Thank you for reading
For an entire month I have had the urge to blog and the urge is the strongest it has ever been.I have also resisted that urge,whether it’s lack of motivation or just simply neglect due to being occupied by my trip in México.Who knows.The point is,I have so much I want to say and I have my platform to do just that,but…. I feel like I am shutting down and it’s affecting me in more ways than one.
I know I must power through this dilemma of mine and start pumping out content and I am certain tomorrow will be the start.I have some ambitious plans and I want to share them with you all.I am in a beautiful country and I want you all to join my adventure.I am also going through a very uncertain time in my life and you guessed it,I want you all to listen (you don’t have to listen lol).I shall return soon!Stay tuned!
I am sorry for the lack of posting but rest assured,I am coming back and with stories from my trip to México!Yes,I am in México currently and it’s AWESOME!!Stories from México right from the source of the chaos!Yes I was yelling the entire time!
This is it.This is my final hours before I board my plane to México.I am pretty nervous but then again,I am calm…. if that makes sense.I know,it’s dumb,but I can’t really explain how I have gotten to this point.
I am absolutely TERRIFIED about flying again,because there have been alot of international flight incidents lately and that doesn’t sit well with me.I am also worried about delays because the weather isn’t at it’s best for flying(please no delay!!) and I am looking forward to seeing México again.I am afraid of not properly communicating with waiters/waitresses and everyone else.Please forgive this mute baka,México.

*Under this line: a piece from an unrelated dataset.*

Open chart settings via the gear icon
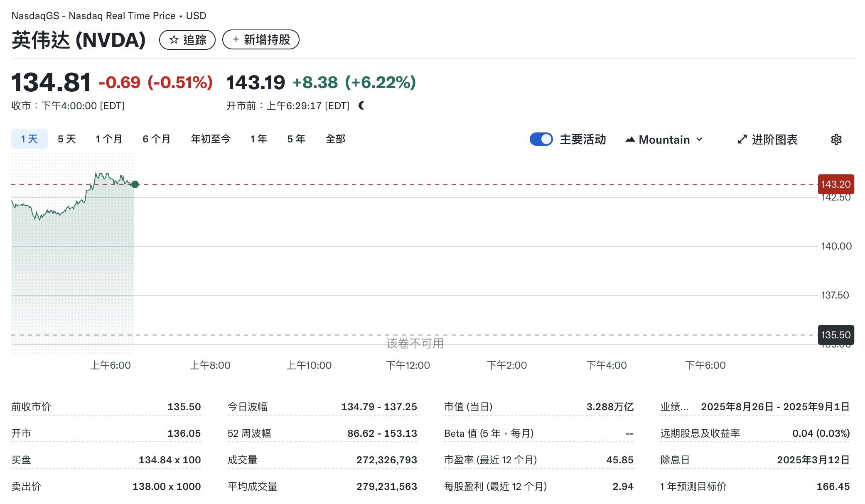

So yeah…. I am prepared and not so prepared to be going through this again.
Wish me luck!
Do you remember how yesterday I pretty said that I wasn’t that excited about going back to México this time?I LIED!!I am chooooo pumped up to be back and I literally can smell some of the scents that left an impression on me from my last trip!I’m that FLIPPIN excited yo!Hahaha…. but with that excitement comes great anxiety.For one thing,flying is never a fun experience for me because…. you know… I hate heights and secondly,I have to make my way around on my own and I have to talk to people in Spanish ON MY OWN!!!AHHHHHH!I guess I’ll be around after the first few hundred screw ups lol.
I thought about getting on the buses again(it was seriously fun),but since my lack of proper Spanish and the ability to understand alot of it,Uber will be my best option.I plan to go to the movie theater a ton!Also bar-hopping Kyo will come out if retirement lol.Don’t worry,I’ll be safe yo!
Wooooooo!2 days remaining!LETS ROCK,MÉXICO!!!